Ieri dovevo andare al Palazzetto dello Sport con i piccoli per il Torneo di scacchi,  per prima cosa mi sono avventata sul computer, nella speranza di trovare la notizia  che la domenica a piedi fosse stata sospesa,  erano passate tante  automobili sotto il mio balcone, era in corso una nevicata bellissima,  ma  il blocco era rimasto.

Panico iniziale, eravamo almeno 4 famiglie della stessa classe che dovevano attraversare la città e così telefono per sapere cosa avessero  deciso.

Una prenderà il taxi, una sfiderà il divieto, io e un ‘altra famiglia optiamo per il mezzo pubblico.
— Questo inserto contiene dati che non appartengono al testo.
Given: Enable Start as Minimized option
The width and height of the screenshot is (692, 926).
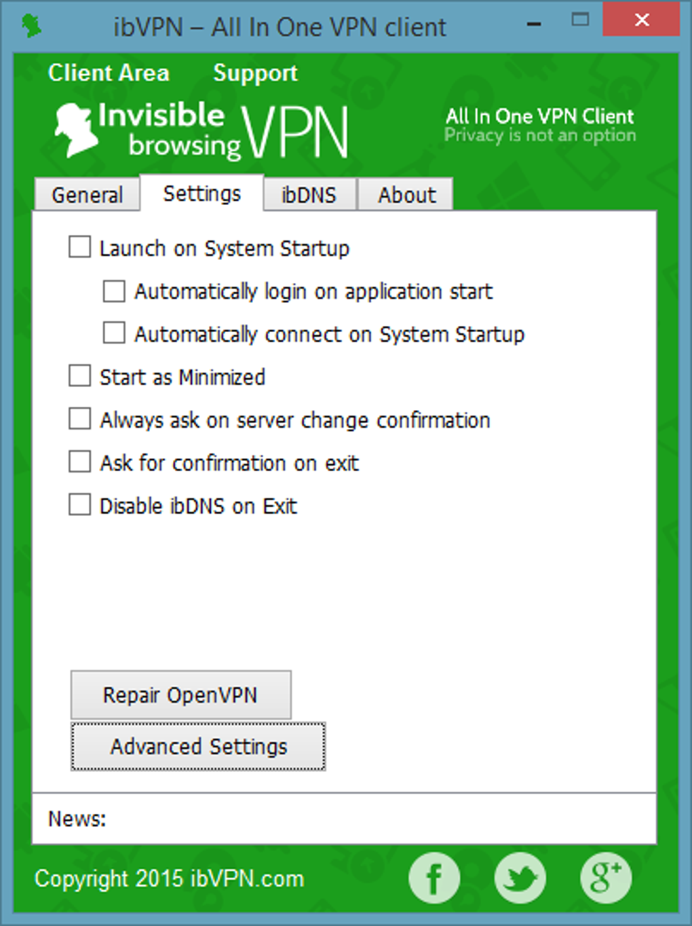Looking at the screenshot, I should click(80, 376).
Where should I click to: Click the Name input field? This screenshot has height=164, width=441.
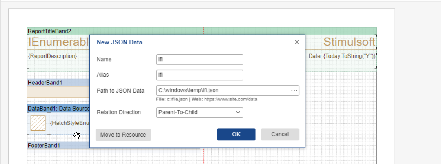pyautogui.click(x=200, y=60)
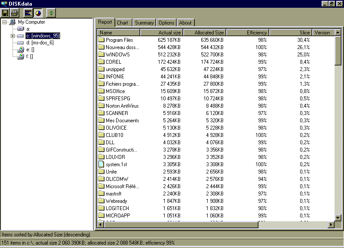
Task: Open the Options tab
Action: [166, 23]
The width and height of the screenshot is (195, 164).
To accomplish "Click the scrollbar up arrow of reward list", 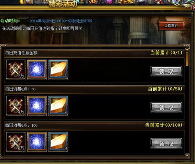I will pyautogui.click(x=187, y=49).
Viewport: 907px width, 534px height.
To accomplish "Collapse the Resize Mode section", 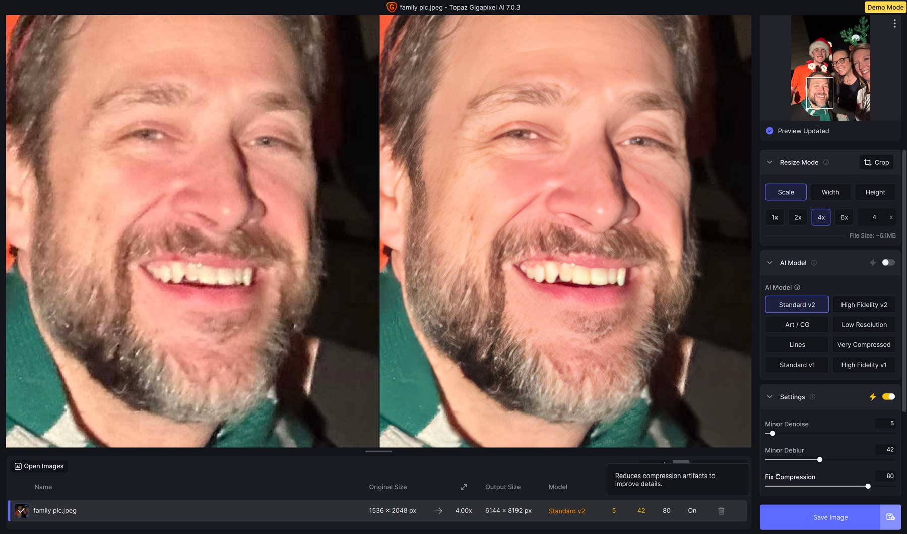I will click(769, 162).
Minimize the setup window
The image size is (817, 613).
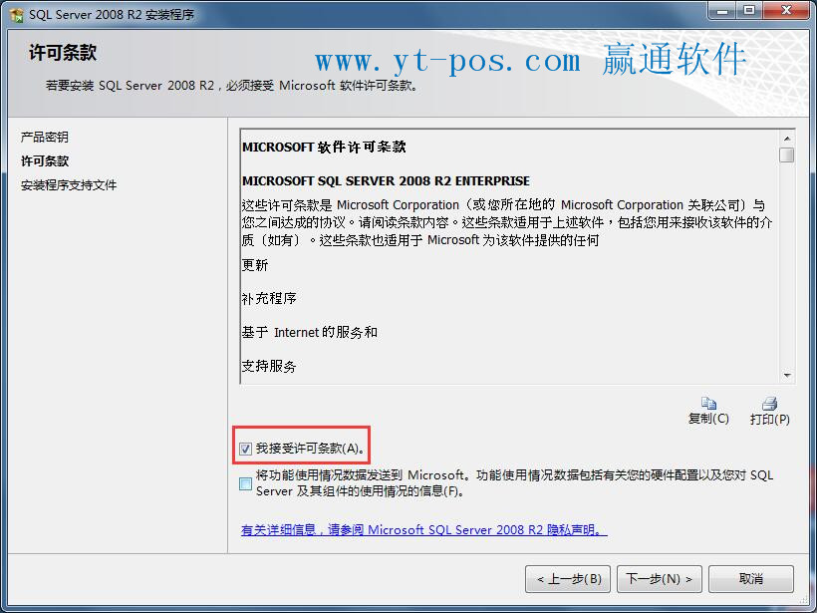722,10
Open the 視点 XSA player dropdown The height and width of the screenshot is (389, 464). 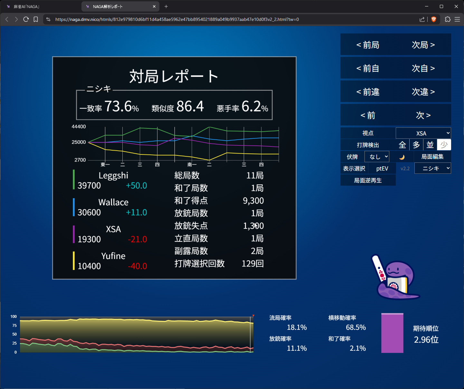tap(423, 133)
Per i piccoli è un grande divertimento,  anche se il 64 passerò con 25 minuti di ritardo,  ma noi siamo stati previdenti e siamo partiti con mezz’ora di anticipo.  Sul pullman una miriade di bambini chiassosi e ridanciani, con i genitori intenti a contenerne l’ esuberanza.  Il vialetto del Palazzetto dello Sport  fradicio di neve bagnata e i piccoli che si schizzavano fingendo di inciamparsi.

Al Torneo un numero di partecipanti superiore a quello previsto.
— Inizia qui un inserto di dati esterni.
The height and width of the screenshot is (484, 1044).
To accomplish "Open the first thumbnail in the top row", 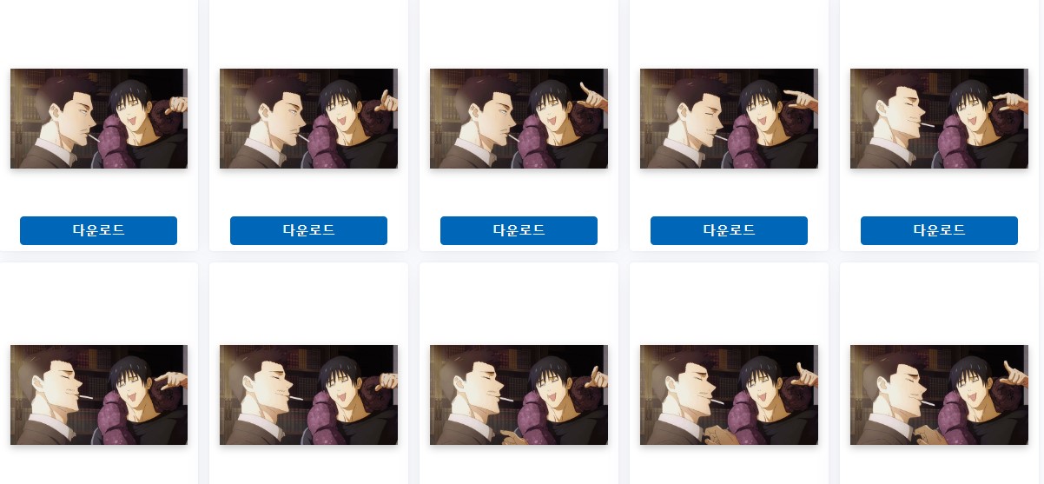I will (99, 118).
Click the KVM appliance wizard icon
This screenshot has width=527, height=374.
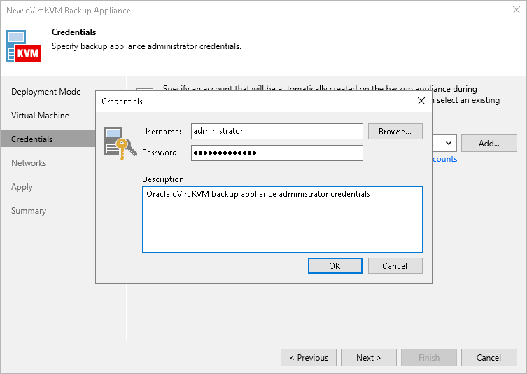[25, 45]
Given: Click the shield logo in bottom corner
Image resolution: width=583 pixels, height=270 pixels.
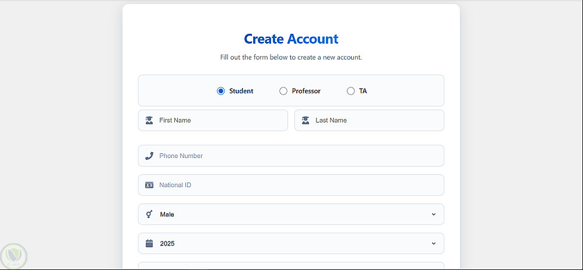Looking at the screenshot, I should coord(14,256).
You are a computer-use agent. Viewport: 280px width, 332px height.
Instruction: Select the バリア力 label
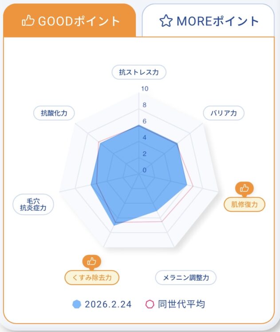[224, 113]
Ma allora le domeniche a “km 0″ hanno un valore aggiunto, se non altro per spingerci ad organizzarci meglio?

Se fossero calendarizzate con largo anticipo non consentirebbero a tutti di usufruirne nel modo migliore?

Così pensate spingono solo a stancanti domeniche in montagna e vendita maggiore di giornalieri?

Perchè circolavano per la maggior parte Suv? C’è forse da pensare che chi ha un parente malato lo possieda?

Organizzarla in modo così raffazzonato è solo un’istigazione all’odio verso l’iniziativa?

Ma chi usa normalmente i mezzi pubblici, va a piedi o in bicicletta non migliora la qualità dell’aria respirata da tutti?

Io mi sono risposta e  voi?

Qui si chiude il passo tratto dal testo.